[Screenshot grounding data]
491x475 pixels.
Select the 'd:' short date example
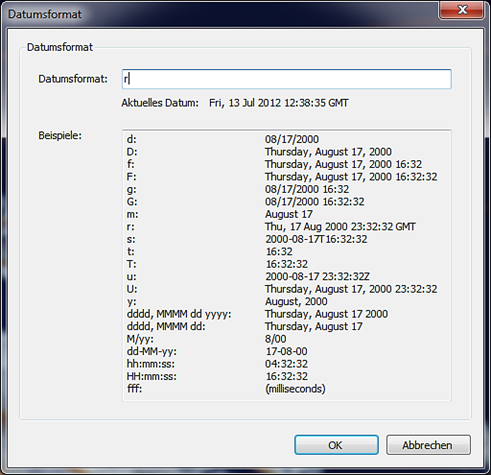[x=223, y=139]
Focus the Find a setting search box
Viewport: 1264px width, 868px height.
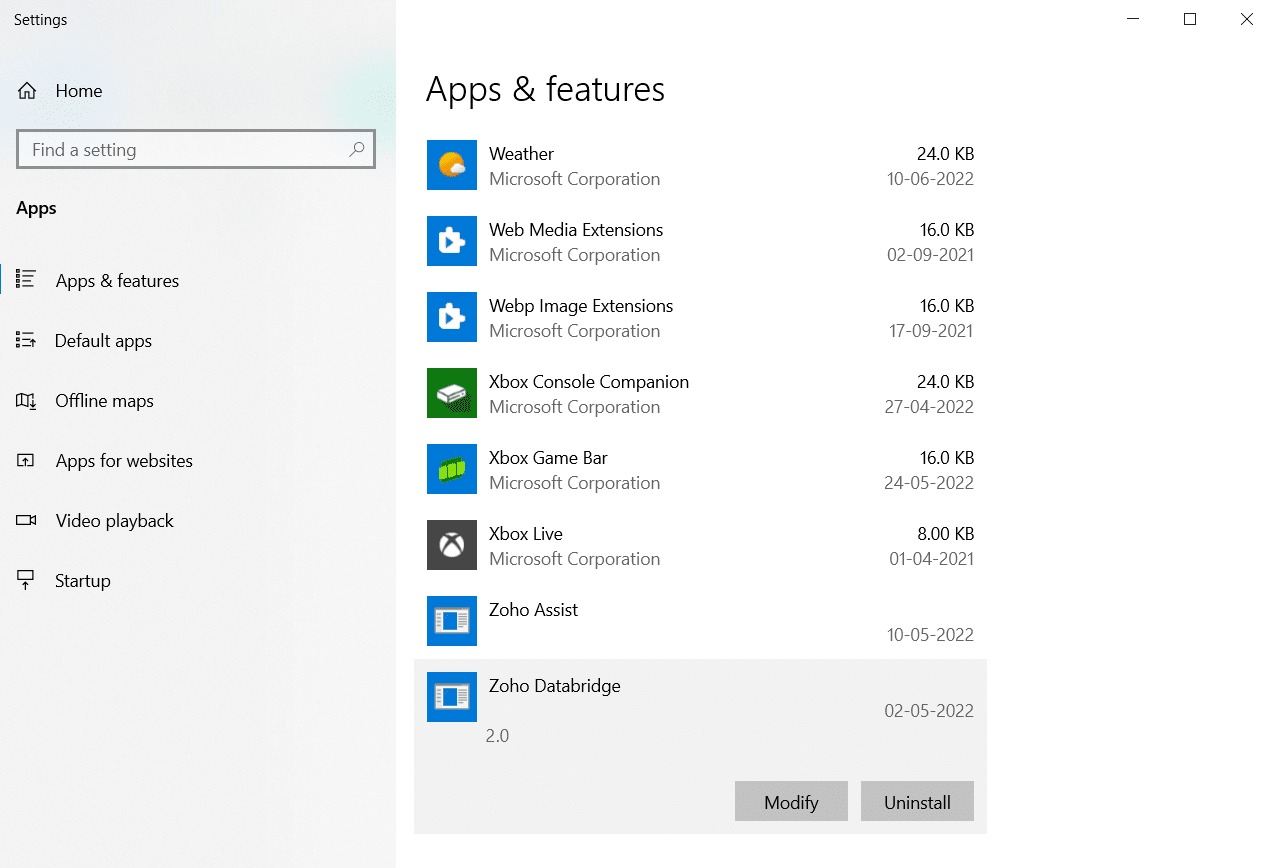(x=185, y=150)
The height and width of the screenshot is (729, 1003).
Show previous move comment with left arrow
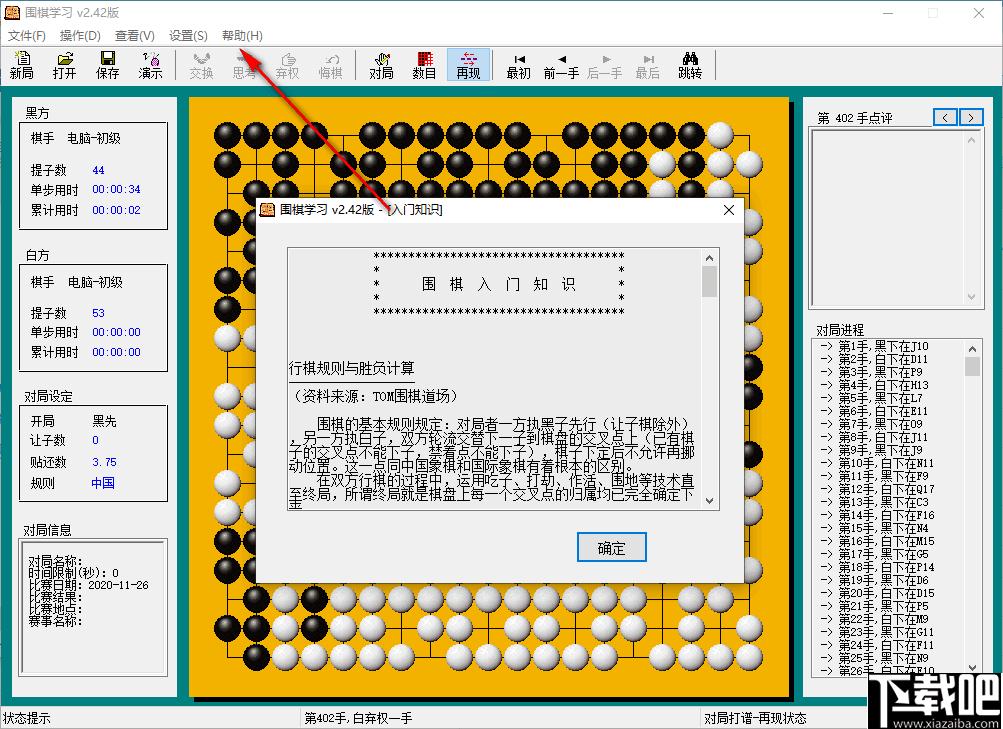(945, 117)
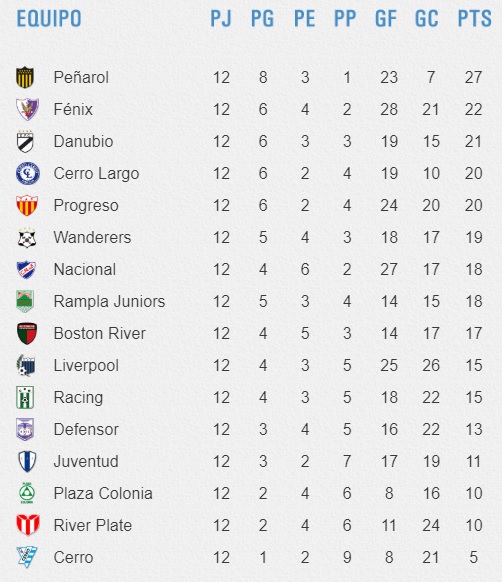Click the Cerro team name

tap(74, 557)
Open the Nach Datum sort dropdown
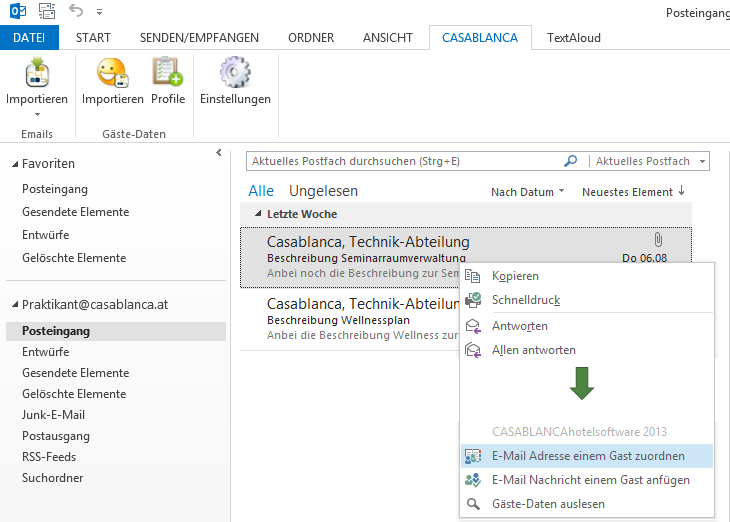 pos(527,192)
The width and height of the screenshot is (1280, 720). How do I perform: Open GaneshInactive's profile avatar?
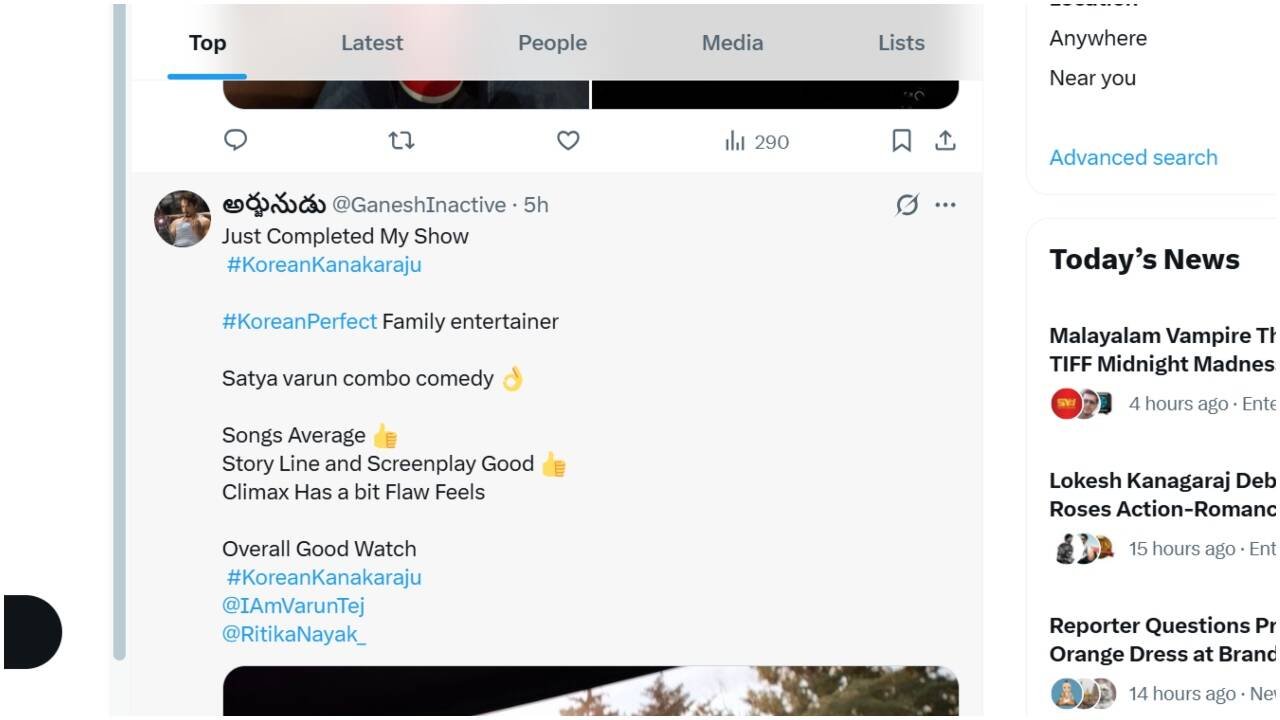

What the task asks → Return all entries preceding this task exactly as they stand, leaving any picture out.

Exercise solution →
491x475 pixels.
Select the 'd:' short date example
[x=223, y=139]
Focus the Find a setting search box
Viewport: 1264px width, 868px height.
(x=185, y=150)
The height and width of the screenshot is (729, 1003).
Show previous move comment with left arrow
(945, 117)
Click the Cerro team name

tap(74, 557)
Open the Nach Datum sort dropdown
 pos(527,192)
The width and height of the screenshot is (1280, 720). How do I perform: Open GaneshInactive's profile avatar?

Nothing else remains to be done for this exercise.